Now, I am a chartist first and a fundamentalist second. I believe the charts tell the story first and the analysts follow in a few months. Since Pulte has turned up in rather convincing fashion over the last few months, this has got me wondering if this is a rally in a bear market or something more? I think it is a rally in a bear market though I believe highly that this rally is driven by the broad market and not the fundamentals.
In this case, the S&P 500 is moving higher and the Housing Sector Index [HGX] is attempting a comeback of sorts by tagging along on the move. How long does the bounce occur for the homebuilders? I think for the likes of Pulte, you will see the stock continue to rally. Maybe a target of $35 is not out of the question but beyond this level, in my opinion, will be difficult to achieve. Further, I think your risk adjusted return is better in holding the S&P 500 (NYSEARCA:SPY) than holding a homebuilder or the HGX in general. The S&P is growing earnings at a greater clip than its PE while the homebuilders do not have growth and if anything, a risk that earnings continue to languish or move lower.
This is not to say though that I would not buy Pulte. This company is the first to reverse off its lows in the HGX. Beazer (NYSE:BZH) continues to be very weak. Lennar is doing nothing and perhaps DH Horton will break out to the upside this month. But at the moment, Pulte appears to be the only one that I would get excited about and at the moment.

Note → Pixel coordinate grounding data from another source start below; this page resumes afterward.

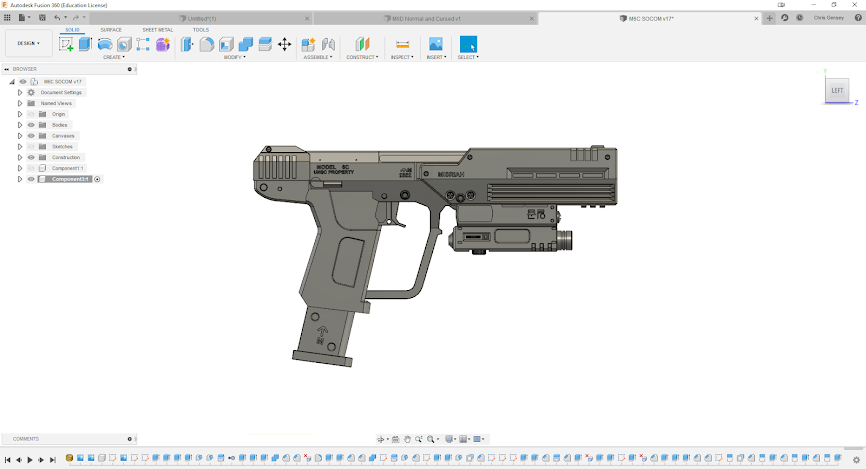Expand the Named Views tree node
This screenshot has height=469, width=866.
tap(19, 103)
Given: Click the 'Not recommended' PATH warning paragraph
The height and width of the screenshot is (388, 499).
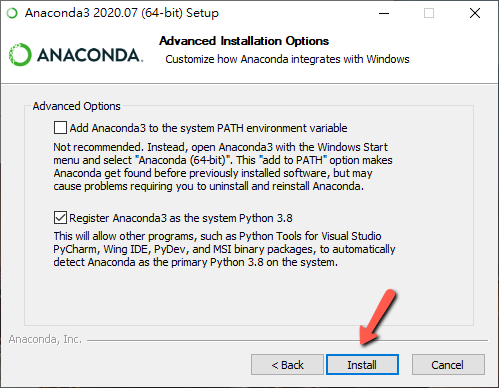Looking at the screenshot, I should pyautogui.click(x=223, y=166).
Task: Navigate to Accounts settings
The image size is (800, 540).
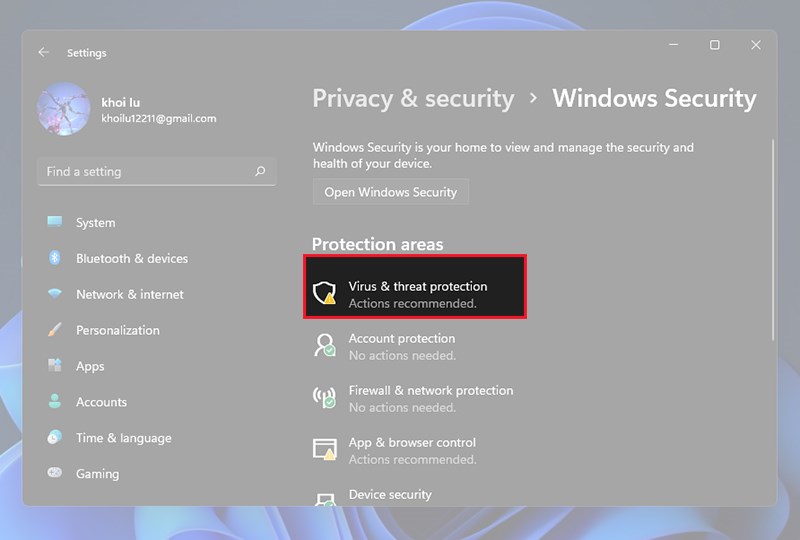Action: point(101,402)
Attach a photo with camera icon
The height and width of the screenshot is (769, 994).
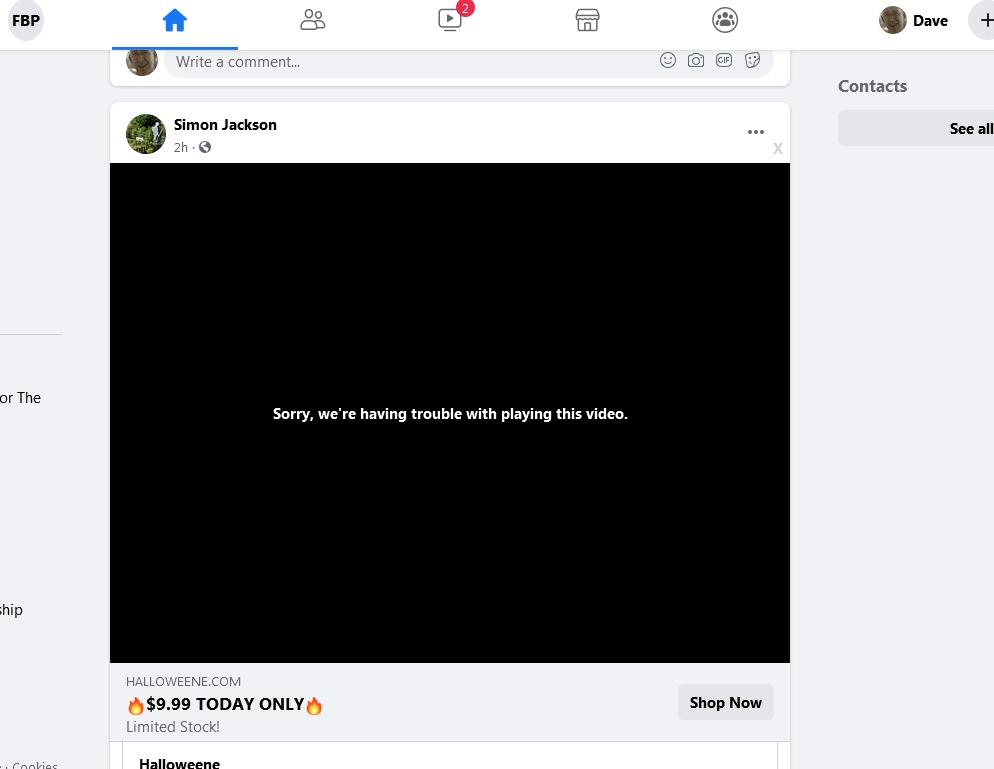click(696, 61)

However, there are several issues in owning Pulte. For one, Pulte’s historical PE range is about 8.5-9.5x earnings. Currently it is trading at 10x its 2007 earnings. It is trading at the bottom end of its price to book near 1.2x but given the risk that there could be more write downs this fall, this ratio could be revised up, making the company less cheap. Lastly, it has had earnings growth every year since 1998. Given the premium companies get from earnings growth these days, I have to believe this is a major negative.
So what does one do when the fundamentals and the technicals collide? Being a technician, I do the following. I ride Pulte higher with a stop below the lows near $28. I look for the $35 level and say goodbye or at least cut back the position. Normally when I buy a stock, it must be trading cheap to growth and closer to its historical book. Further, it must have a positive chart and an upward trend line.
In Pulte’s case, only the book value argument holds. The technical chart pattern is a reversal of sorts but I do not think that beyond $35 is the place that PHM will visit. Interestingly enough, at that point, the trend will either turn up or be rejected. I am betting on the latter.